## What the exercise asks
The result should be an exact copy of the entries that follow, with no pictures included.

## Raw data
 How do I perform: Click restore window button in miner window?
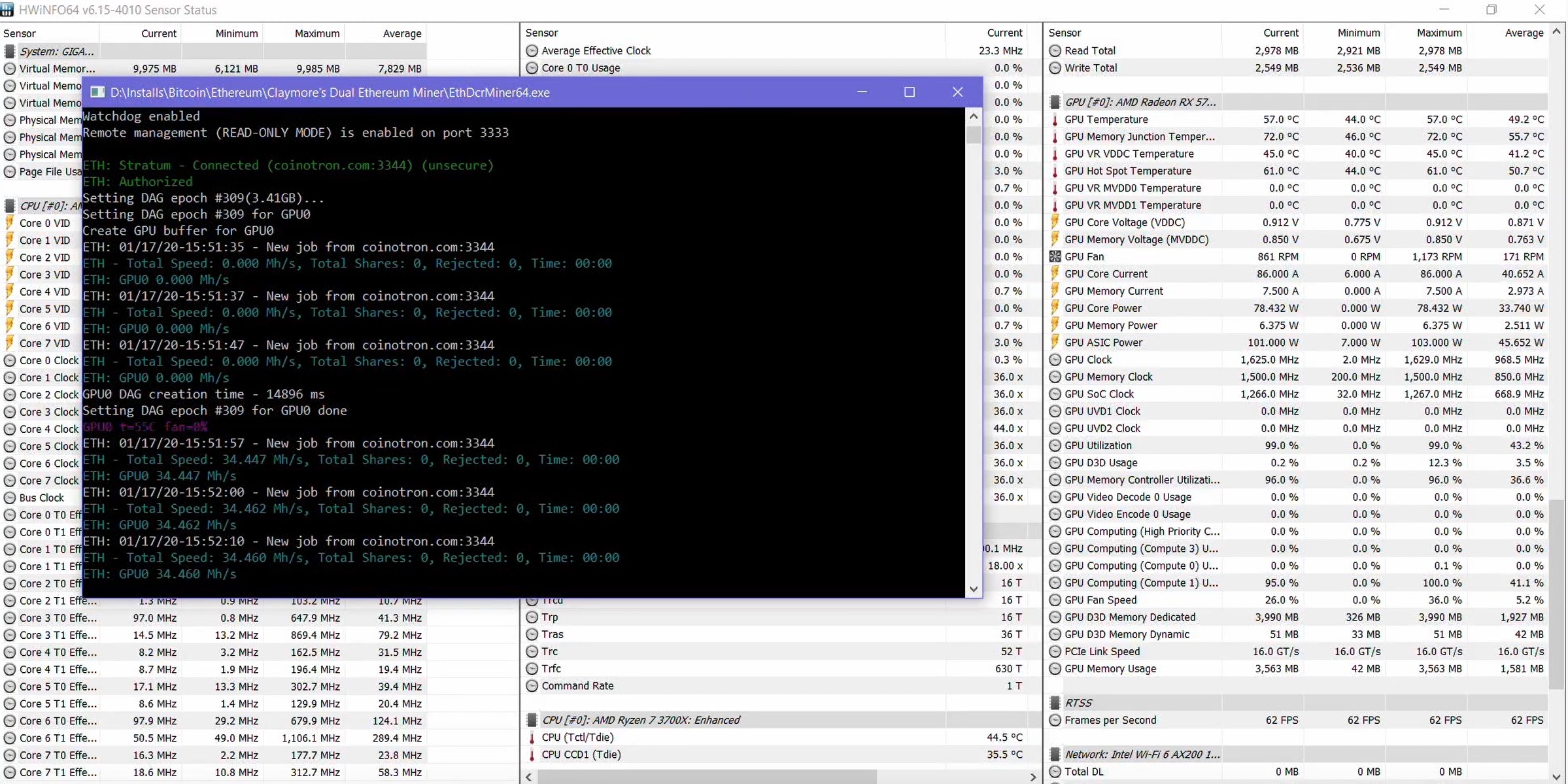click(x=910, y=92)
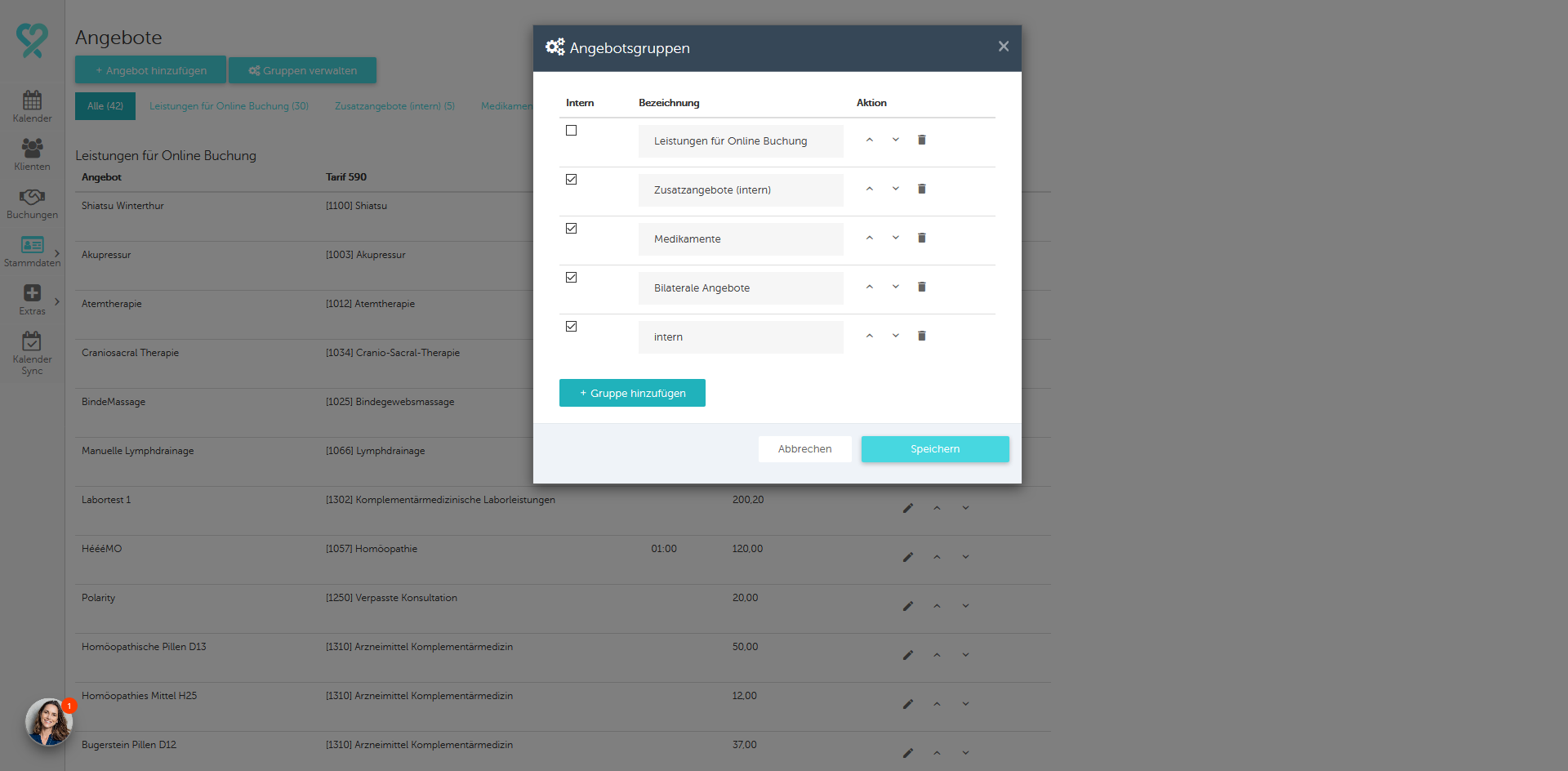Screen dimensions: 1568x771
Task: Click trash icon for Bilaterale Angebote group
Action: [x=921, y=287]
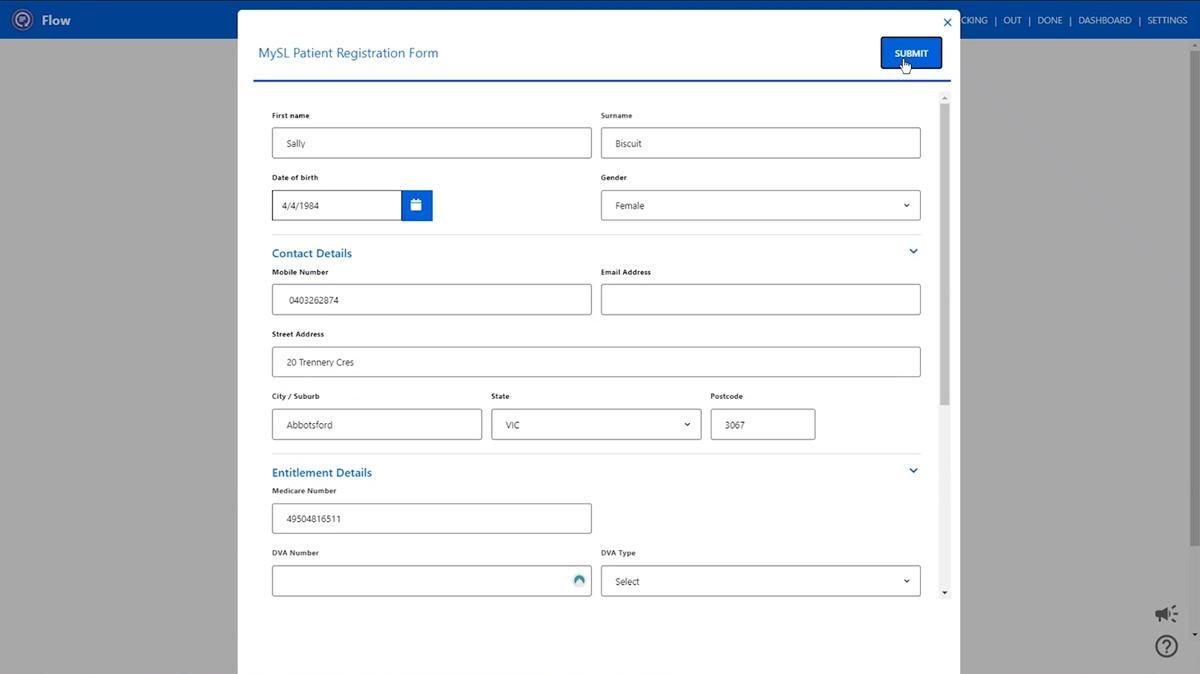1200x674 pixels.
Task: Collapse the Contact Details section
Action: [x=913, y=252]
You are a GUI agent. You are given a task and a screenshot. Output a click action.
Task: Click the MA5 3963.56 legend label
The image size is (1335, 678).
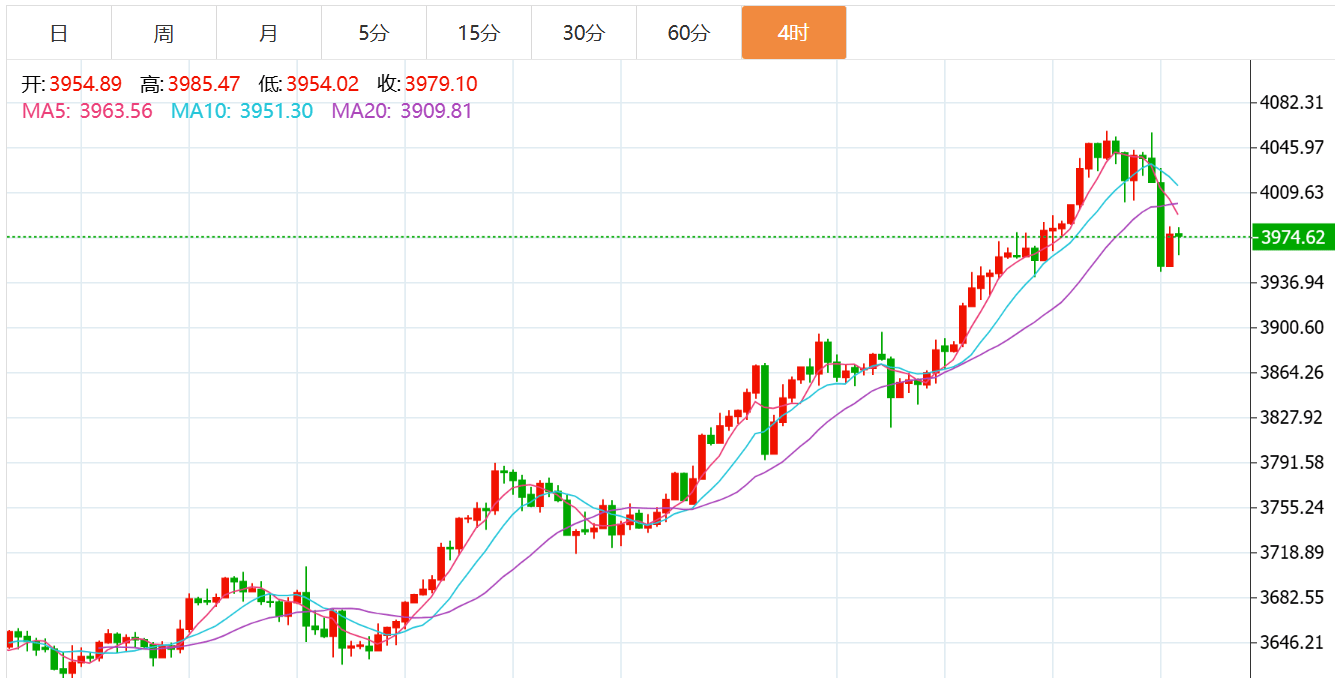(x=87, y=111)
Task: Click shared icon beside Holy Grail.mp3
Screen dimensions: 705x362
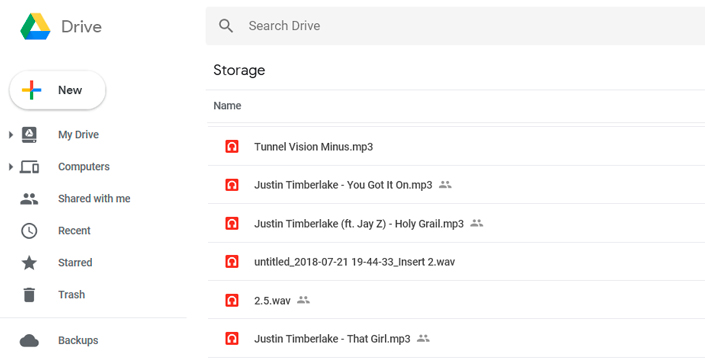Action: coord(477,223)
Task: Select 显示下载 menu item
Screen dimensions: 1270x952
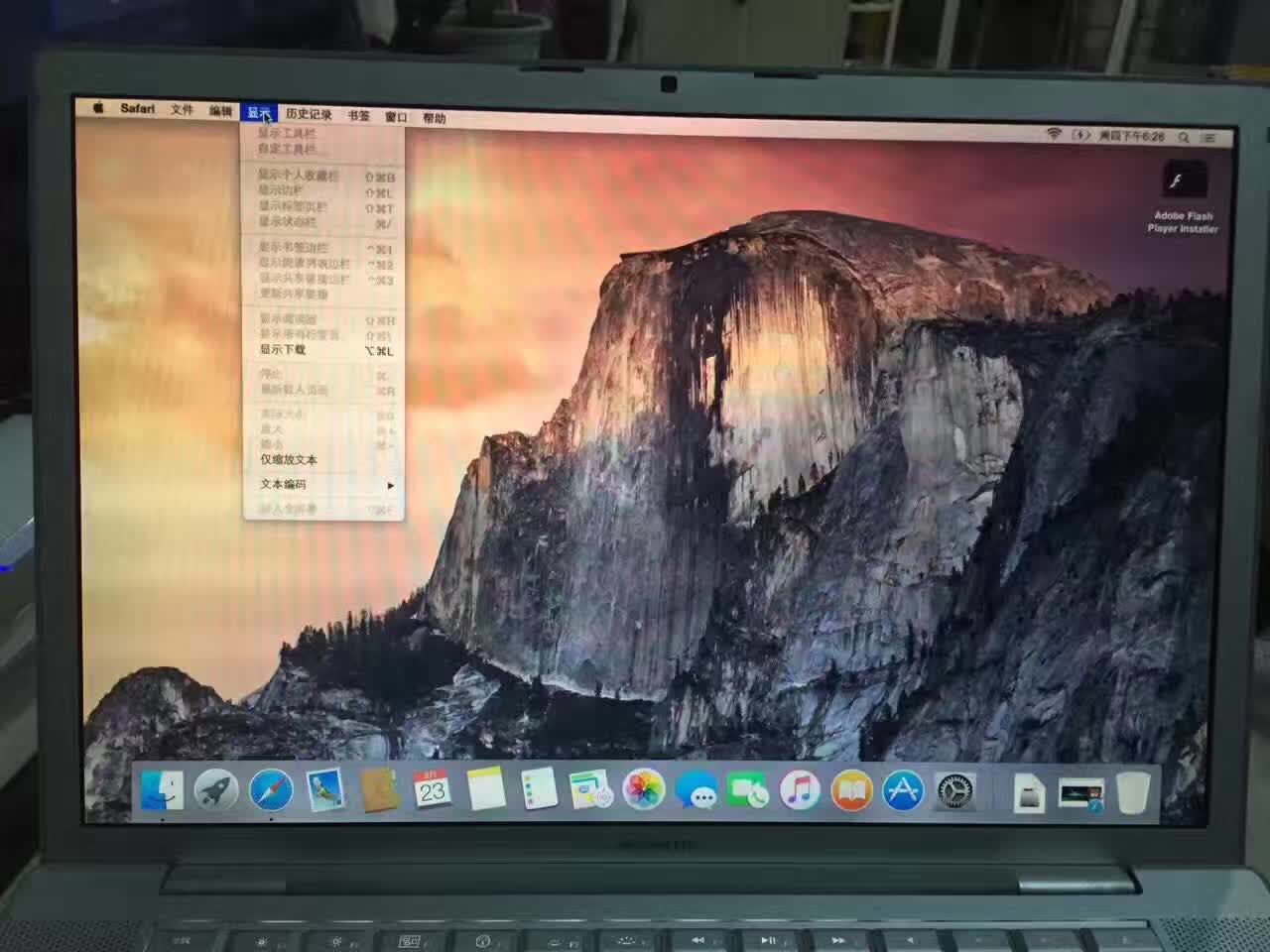Action: coord(283,350)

## Task result
 How do I perform: Click restore window button in miner window?
click(x=910, y=92)
Screen dimensions: 1568x771
Task: Click trash icon for Bilaterale Angebote group
Action: [x=921, y=287]
1200x674 pixels.
Task: Collapse the Contact Details section
Action: [x=913, y=252]
You are a GUI agent. You are given a task and a screenshot. Output a click action.
Task: Click the MA5 3963.56 legend label
The image size is (1335, 678).
(x=87, y=111)
Task: Click shared icon beside Holy Grail.mp3
Screen dimensions: 705x362
Action: coord(477,223)
Task: Select 显示下载 menu item
Screen dimensions: 1270x952
Action: coord(283,350)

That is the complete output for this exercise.